Nineteen years old. He died midway through Celine’s senior year. Had they stayed close? The old farmer had said that the shy boy had been in Korea two weeks. Why did it hit Hank so hard? The epitaph was as eloquent in what it left out: no “In loving memory,” no “Beloved son.” He took off his gloves and brushed the night’s snow off the top of the stone with his bare hands and then he surprised himself. It was as if grief had just touched him on the shoulder and he cried.

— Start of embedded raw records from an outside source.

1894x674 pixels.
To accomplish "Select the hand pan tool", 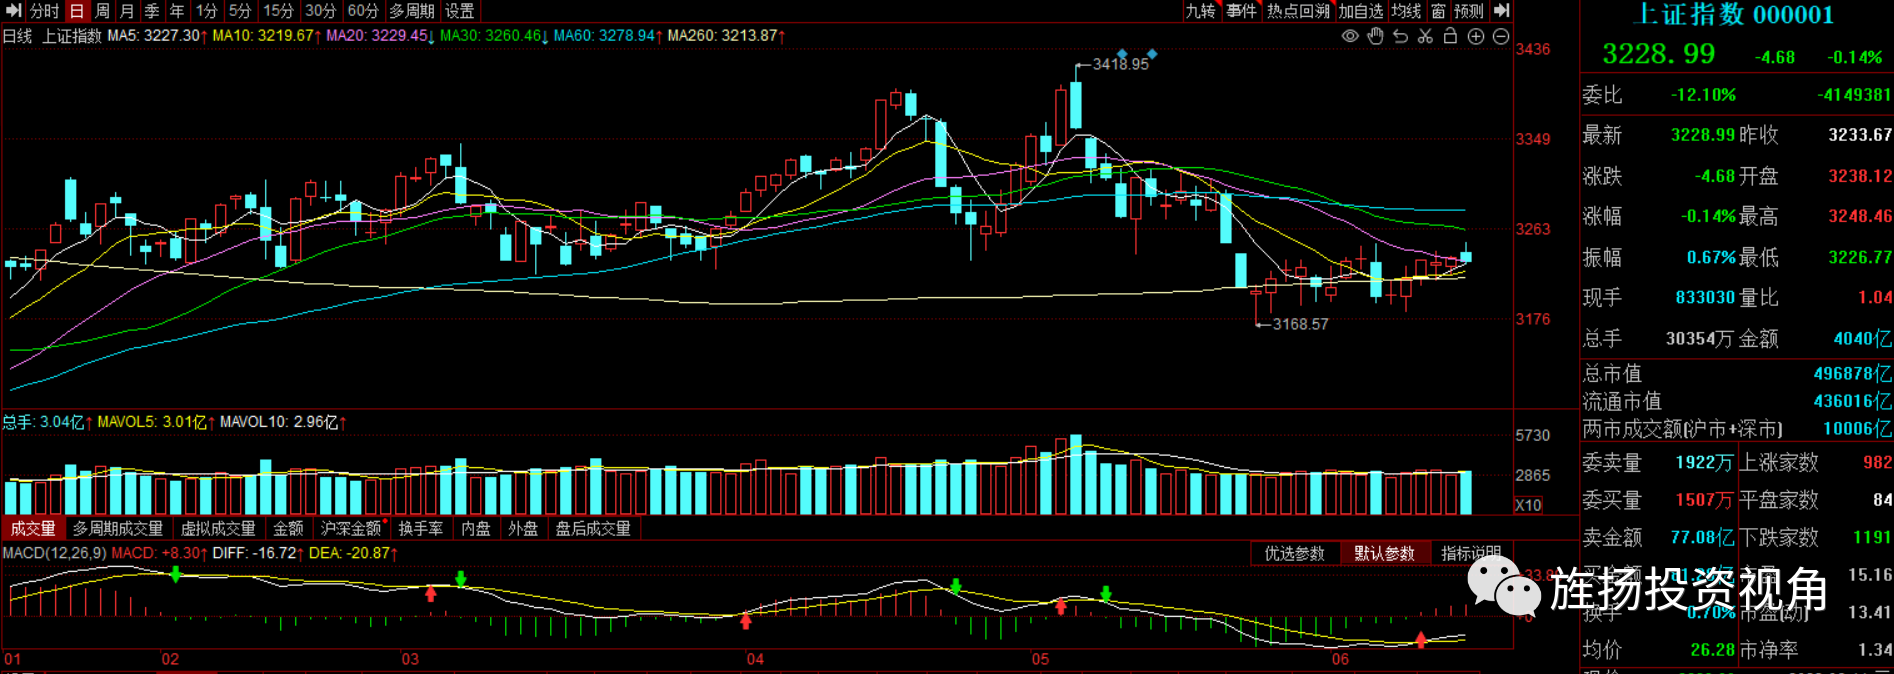I will (1375, 36).
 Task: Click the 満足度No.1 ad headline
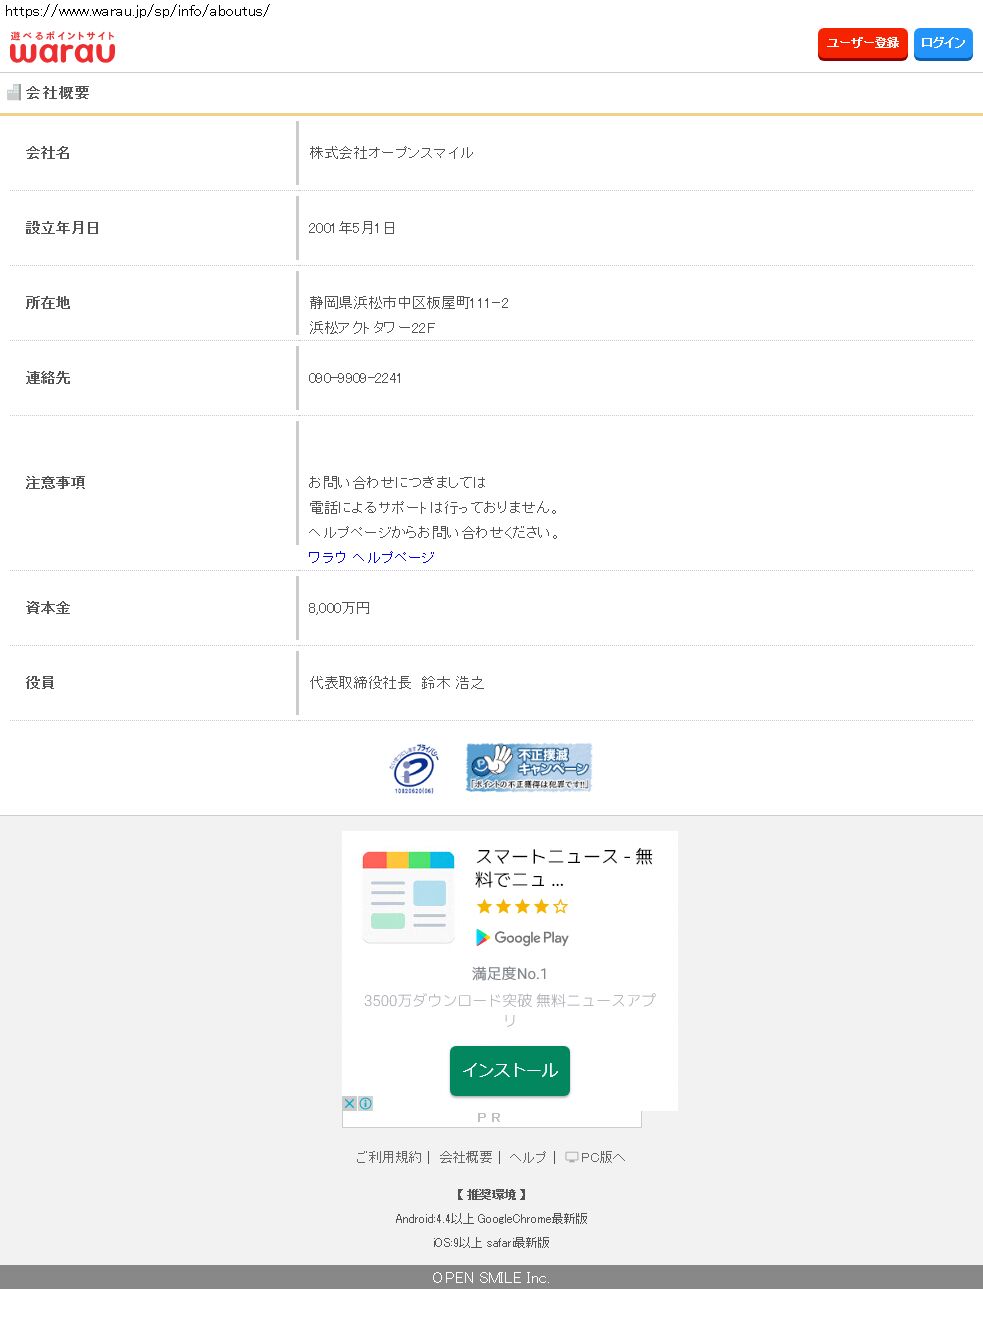(x=509, y=973)
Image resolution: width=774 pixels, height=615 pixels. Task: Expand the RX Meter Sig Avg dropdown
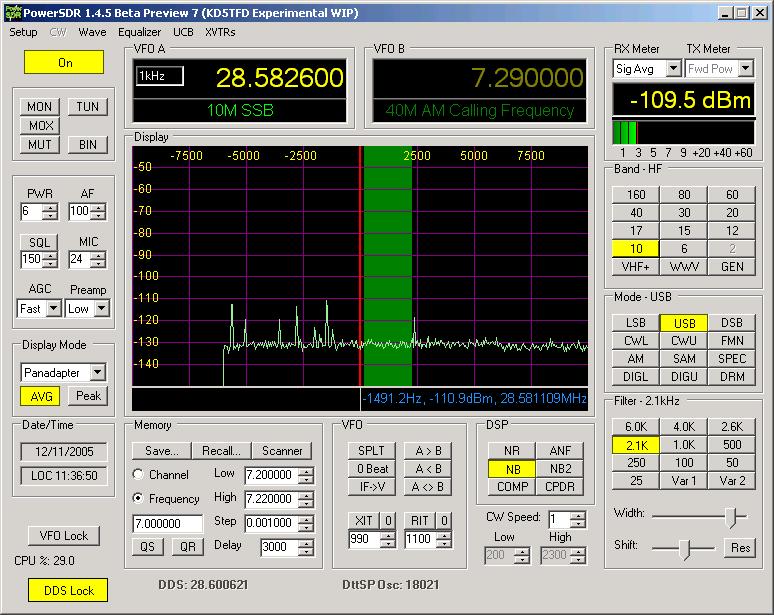click(x=673, y=69)
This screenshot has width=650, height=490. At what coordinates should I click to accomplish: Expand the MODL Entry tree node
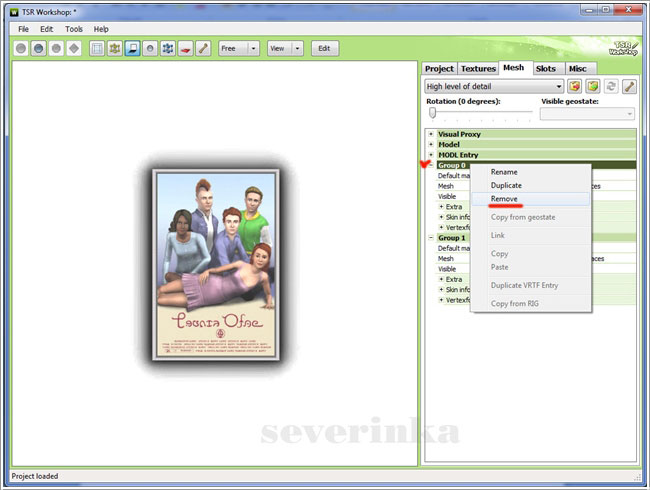pyautogui.click(x=431, y=154)
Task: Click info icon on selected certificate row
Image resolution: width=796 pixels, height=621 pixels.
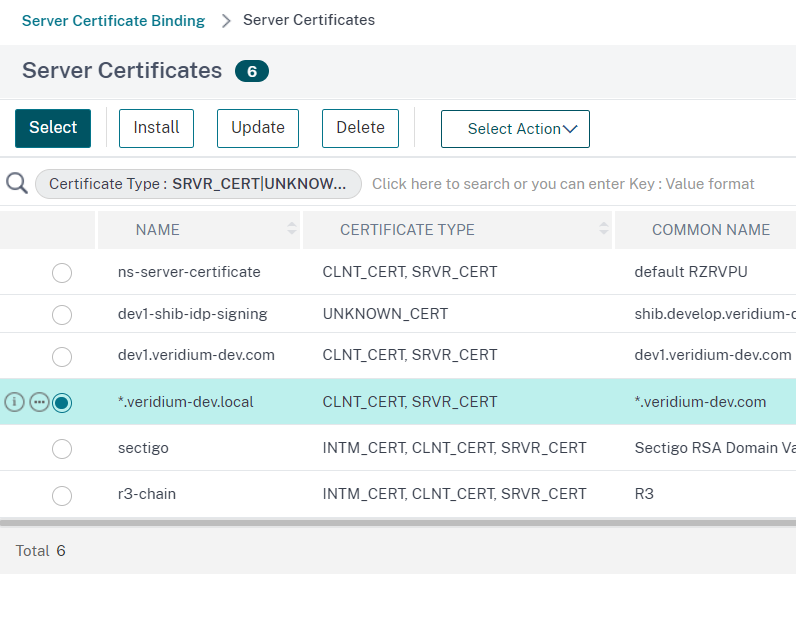Action: pyautogui.click(x=14, y=402)
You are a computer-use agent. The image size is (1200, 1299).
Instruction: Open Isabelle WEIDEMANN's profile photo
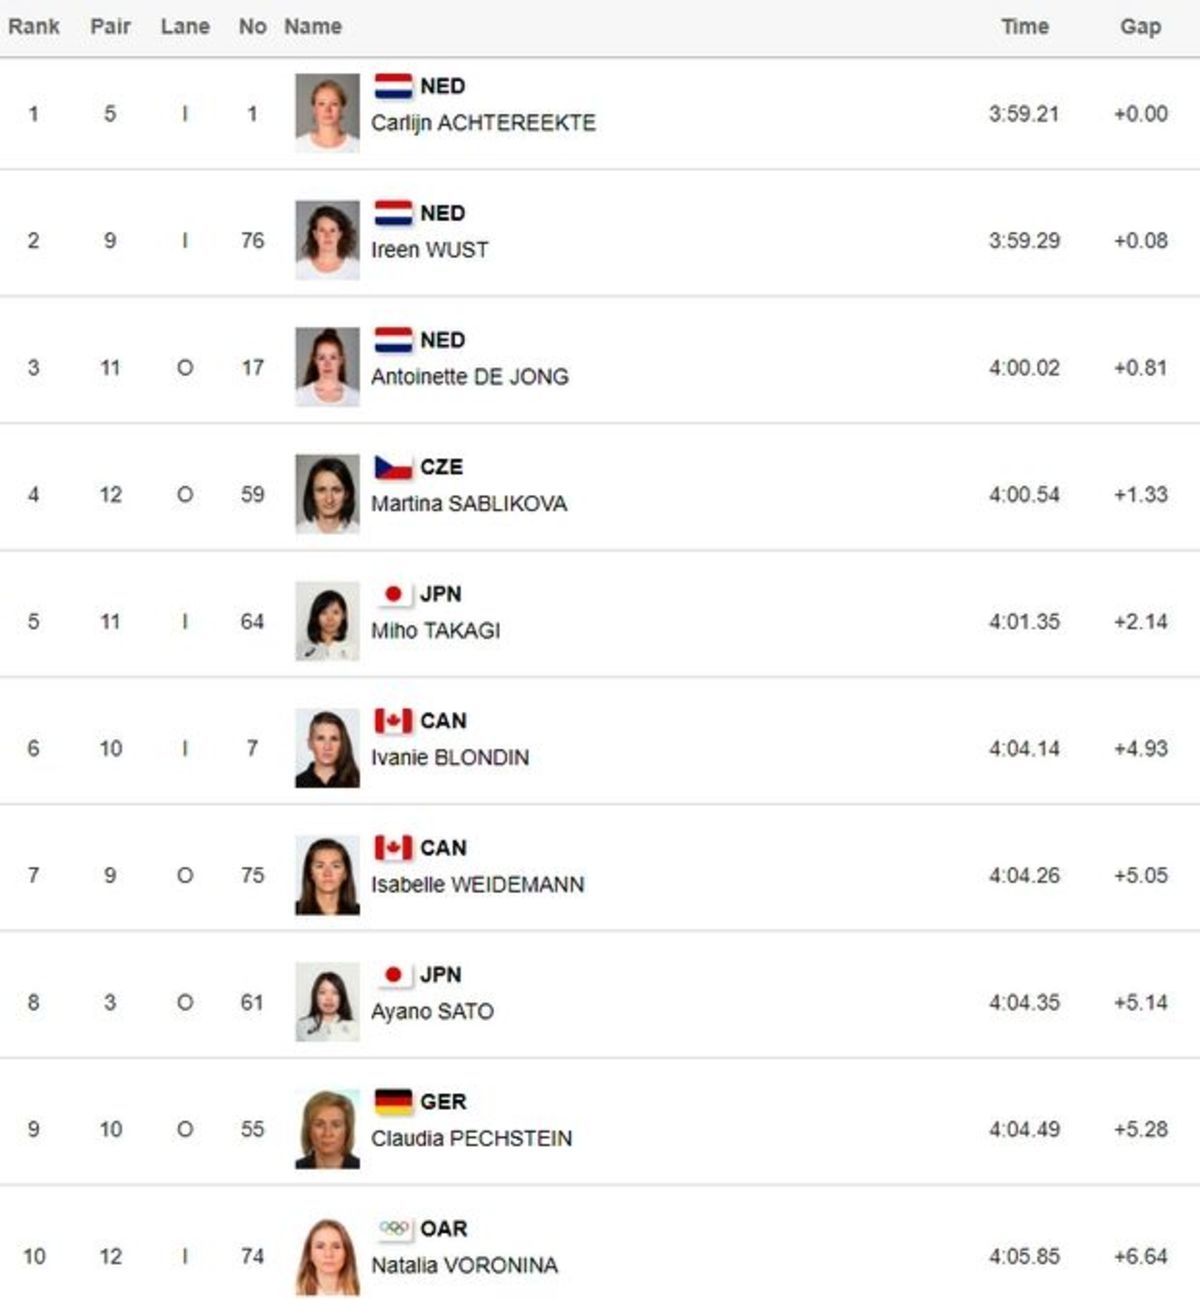[327, 875]
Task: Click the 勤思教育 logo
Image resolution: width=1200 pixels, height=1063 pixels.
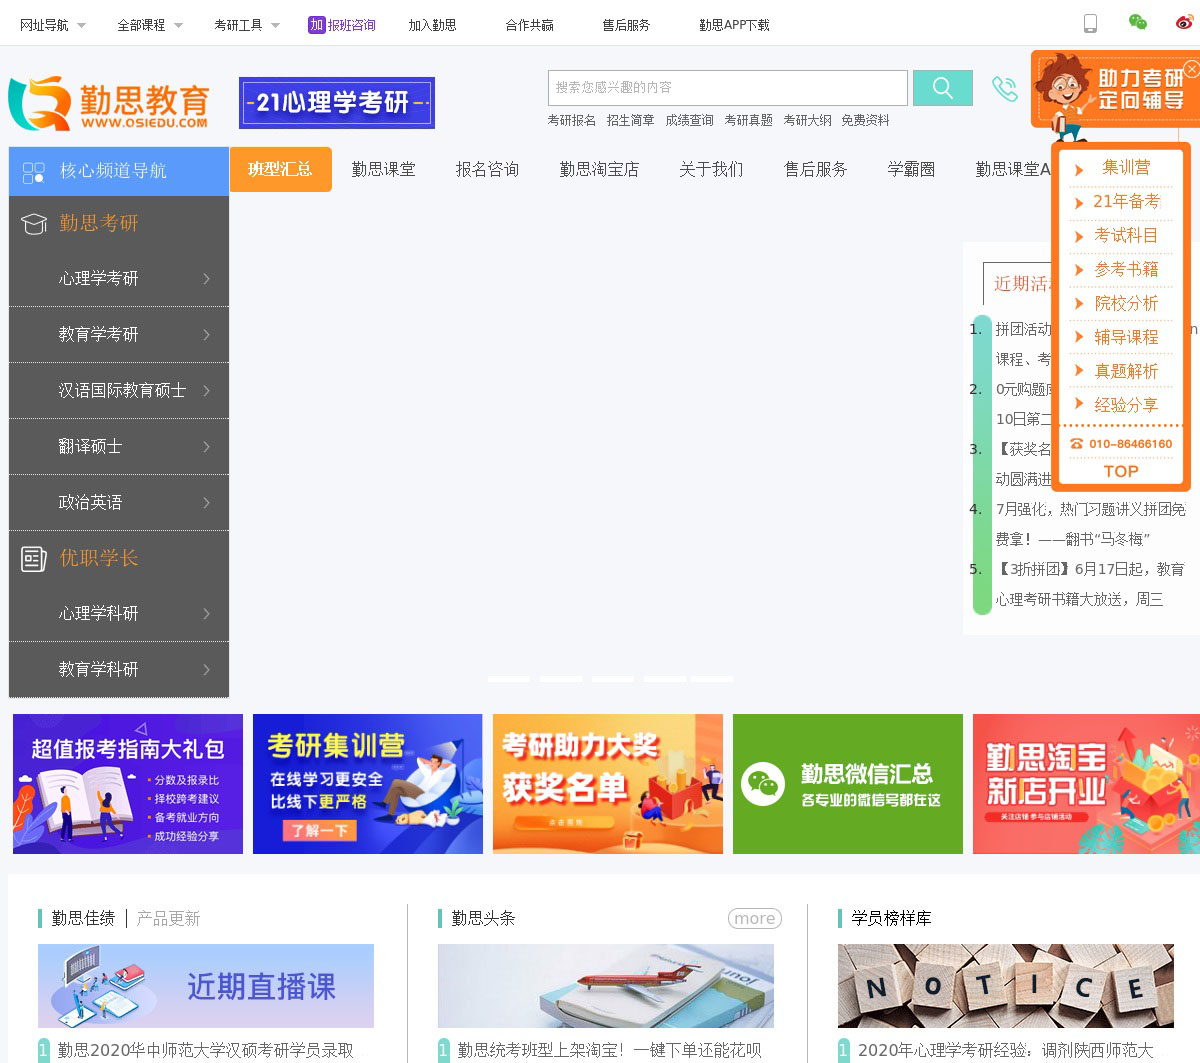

An hour later he stepped into the tiny post office on the tiny square and asked the postmaster if he knew any Cooper-Ellis still extant and the man shook his head. He wasn’t much older than Hank. Hank asked him who was the oldest old-timer still in town. Dottie Caulkins, must be ninety-plus. He got directions, and a mile from town, in a dark pine wood beside a black-water creek that was not yet frozen, he knocked on the door of a run-down farmhouse with an ancient and rusted log skidder parked to the side. The house had once been white and the skidder yellow, and they were both weathered now to almost the same nameless dun. She came to the door on the fifth knock. She held a bent-handled cane and did not invite him in.
“Cooper-Ellis?” she said in a strong, frayed voice. “I knew ’em all.” Nothing about the way she said it betrayed good nor bad.
“Are there any relatives still—”
“Alive?” She actually laughed. “Alive is all anybody cares about. Might be overrated.” The laugh again. It occurred to Hank that she might be crazy—with years, with watching so many things pass.
She took a tissue from a pocket on her dressing gown and dabbed the corners of her eyes. “No, they ain’t. Not any I know about. The boy died—in the war—then the parents died. Stove fire they said.”